** BEGIN Entries provided **
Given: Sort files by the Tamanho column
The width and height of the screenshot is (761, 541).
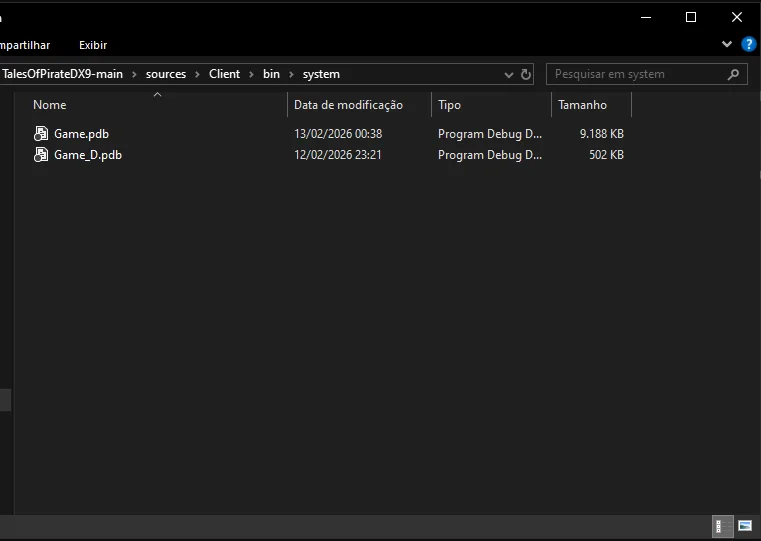Looking at the screenshot, I should point(582,105).
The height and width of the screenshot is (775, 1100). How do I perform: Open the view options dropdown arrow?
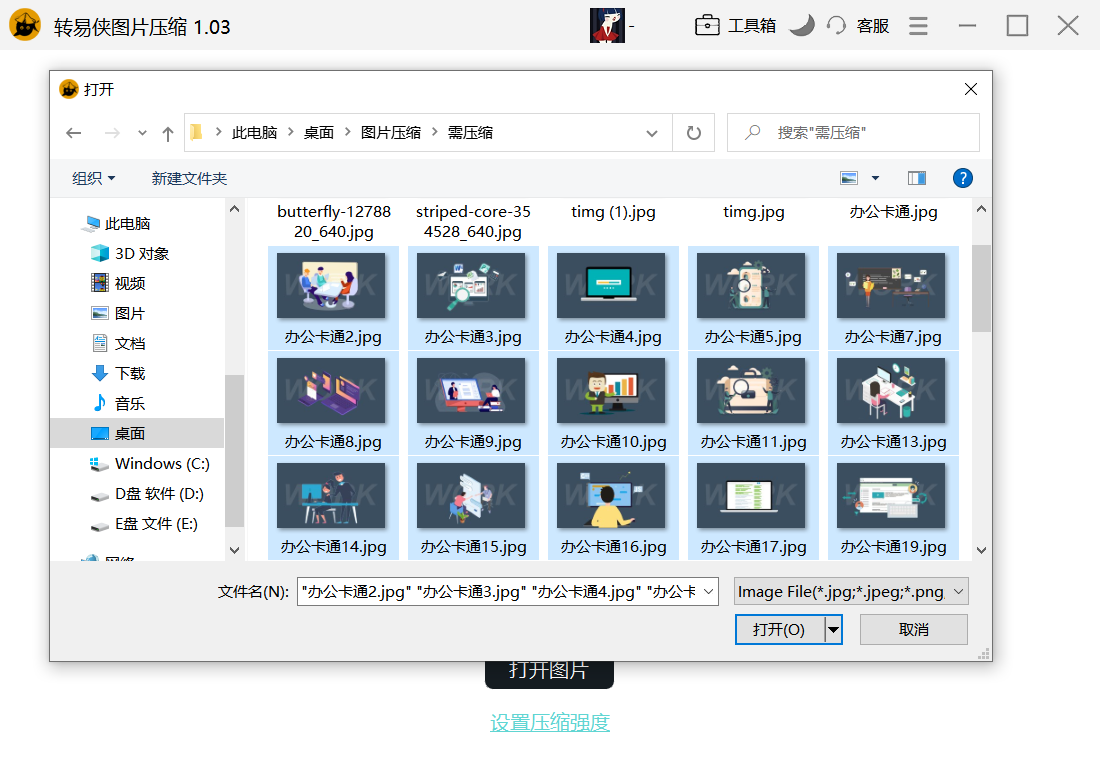[875, 177]
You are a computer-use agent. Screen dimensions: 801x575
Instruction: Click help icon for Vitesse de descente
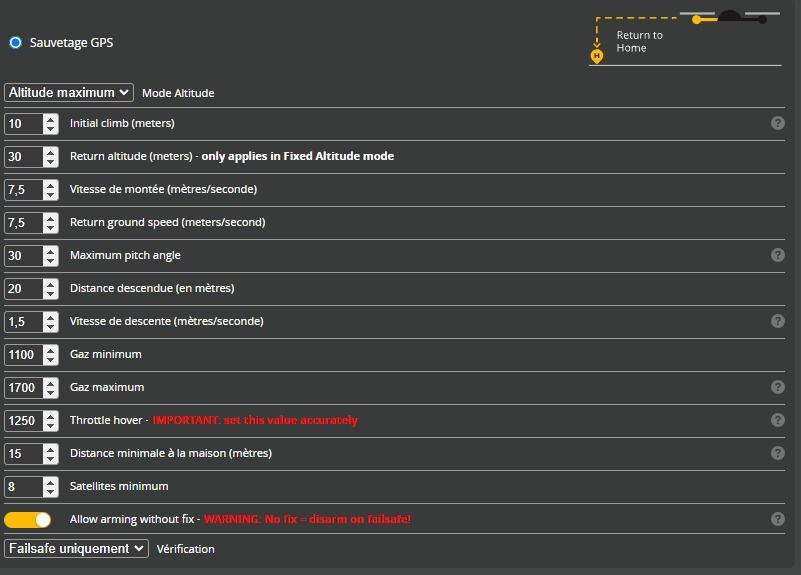(777, 321)
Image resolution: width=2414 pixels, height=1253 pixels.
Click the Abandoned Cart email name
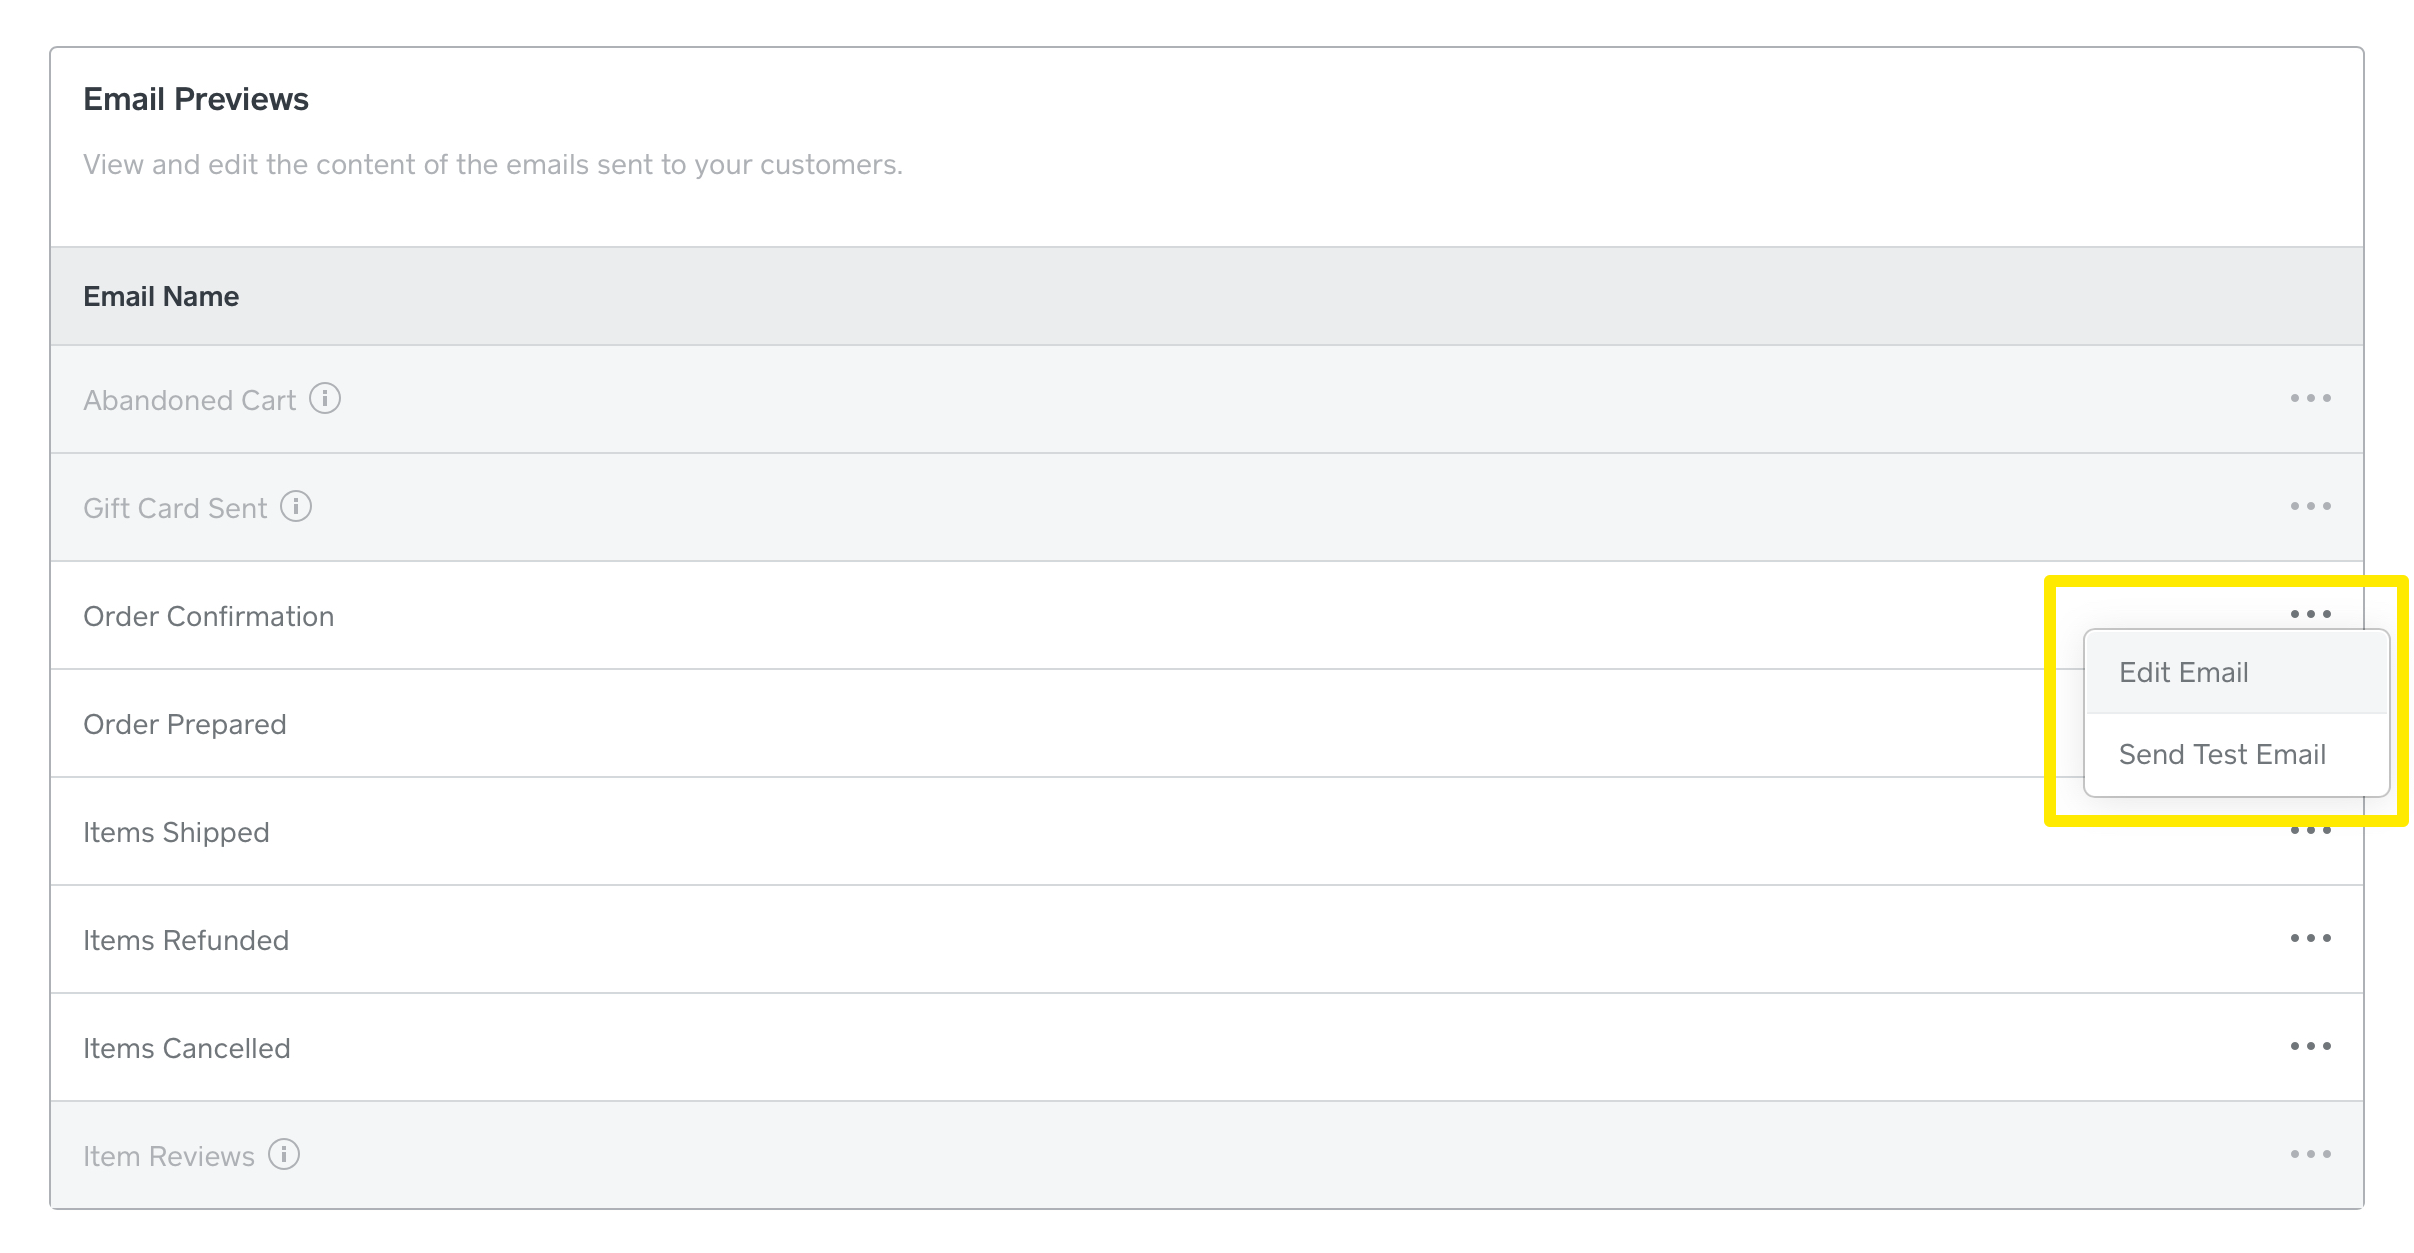[x=189, y=400]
** END Entries provided **
# [What is required]
Can you write out the rows from the line containing "The height and" through the end of the rows, replacing "Abandoned Cart" with "Abandoned Checkout" and changing nothing else? Leave the pictures out of your answer.

# [Task answer]
The height and width of the screenshot is (775, 1100). How do I perform: Open the view options dropdown arrow?
[875, 177]
You are a computer-use agent. Screen dimensions: 801x575
Instruction: Click help icon for Vitesse de descente
(777, 321)
Image resolution: width=2414 pixels, height=1253 pixels.
Click the Abandoned Checkout email name
[x=189, y=400]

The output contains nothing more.